[Given records]

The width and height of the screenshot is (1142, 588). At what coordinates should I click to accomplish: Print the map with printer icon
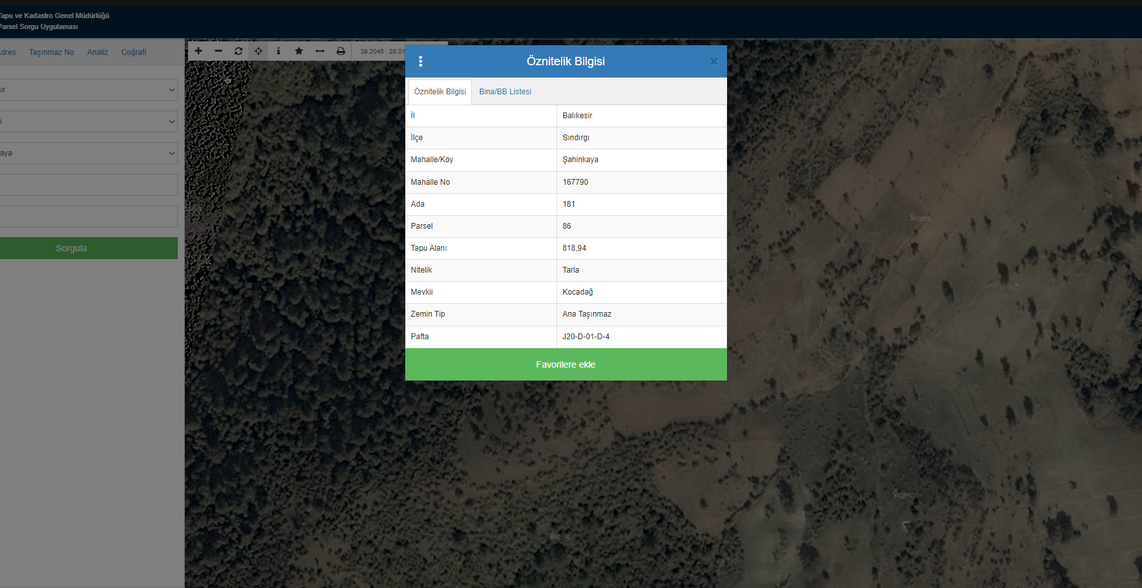tap(341, 51)
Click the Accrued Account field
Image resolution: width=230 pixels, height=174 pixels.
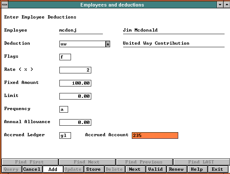coord(155,135)
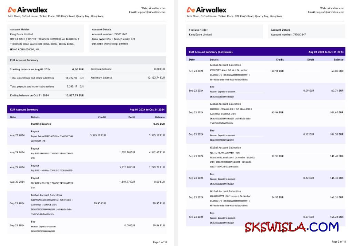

[/Given records]

__What is being asked__: All the lines above must be written out exactly, without a single picture.

__Result__:
The width and height of the screenshot is (1142, 588). At what coordinates should I click to accomplish: Print the map with printer icon
tap(341, 51)
Click the Accrued Account field
Image resolution: width=230 pixels, height=174 pixels.
coord(155,135)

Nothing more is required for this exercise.